Lao She’s early childhood was critical in the way that his writings developed, especially thematically. In 1901, at the age of two, Lao She lost his father, who was a guard soldier, to a street fight during the Boxer Rebellion. Growing up, his mother struggled to provide for the family and often regaled Lao She with frightening stories of war and “barbaric foreign devils”, which the writer later recalled as being more terrifying than children’s monster stories.

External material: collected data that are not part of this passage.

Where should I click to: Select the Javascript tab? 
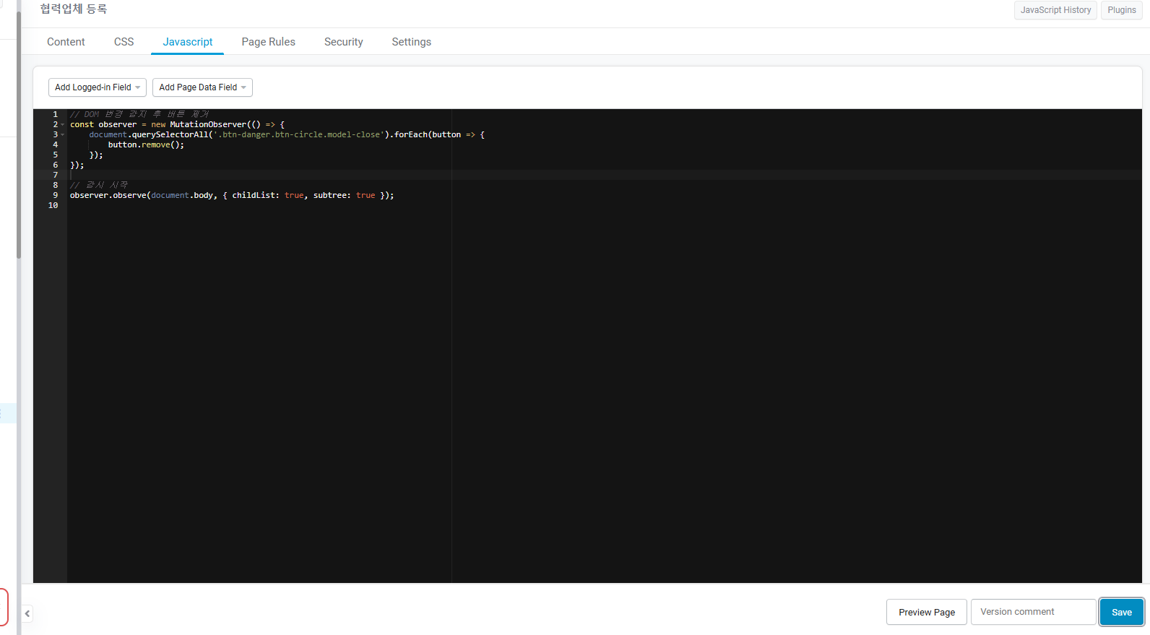[x=188, y=42]
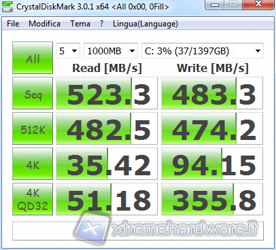
Task: Open the Tema menu
Action: pyautogui.click(x=80, y=24)
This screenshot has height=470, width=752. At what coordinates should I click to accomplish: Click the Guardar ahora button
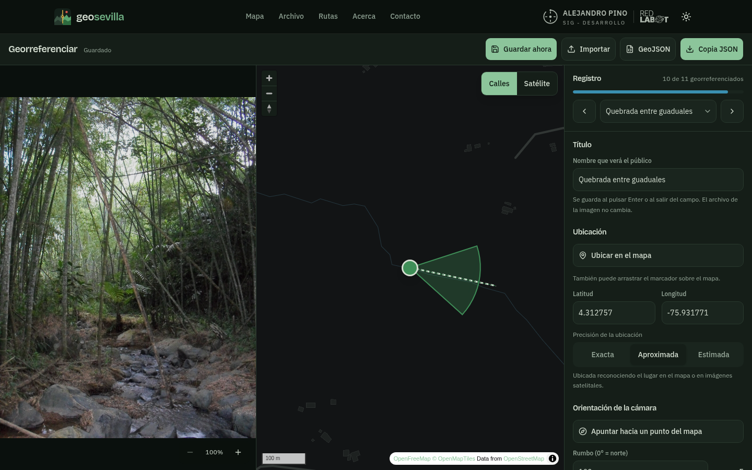pyautogui.click(x=521, y=49)
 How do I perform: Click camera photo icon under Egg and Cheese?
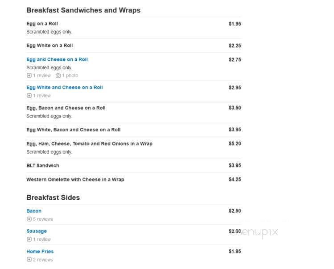(58, 76)
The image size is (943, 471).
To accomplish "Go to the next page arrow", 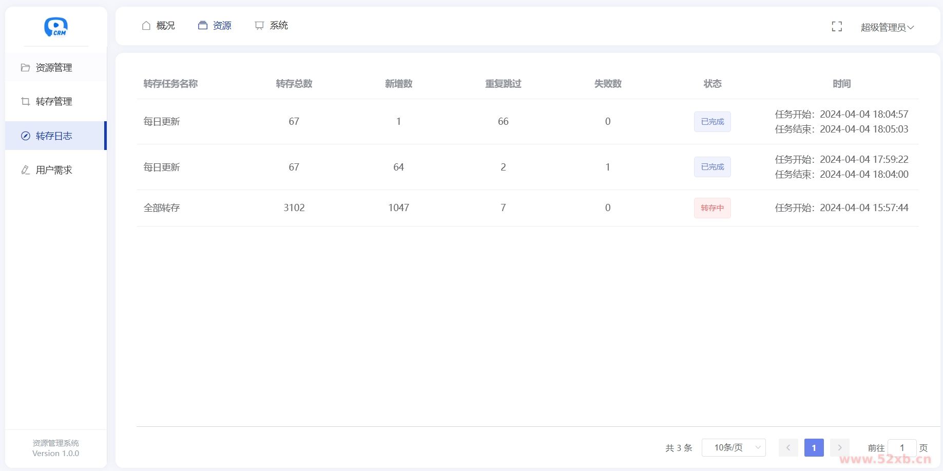I will click(x=840, y=448).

Despite the family’s financial difficulties, Lao She attended Beijing Normal University and went on to teach in local high schools before moving to London in 1924. It was here, while serving as a lecturer at the School of Oriental [and African] Studies, that Lao She began to read in English. He absorbed a great deal of classical English literature and is said to have been especially influenced by the works of Charles Dickens, whose themes of social inequality and human suffering no doubt resonated with Lao She. Read the rest of this entry »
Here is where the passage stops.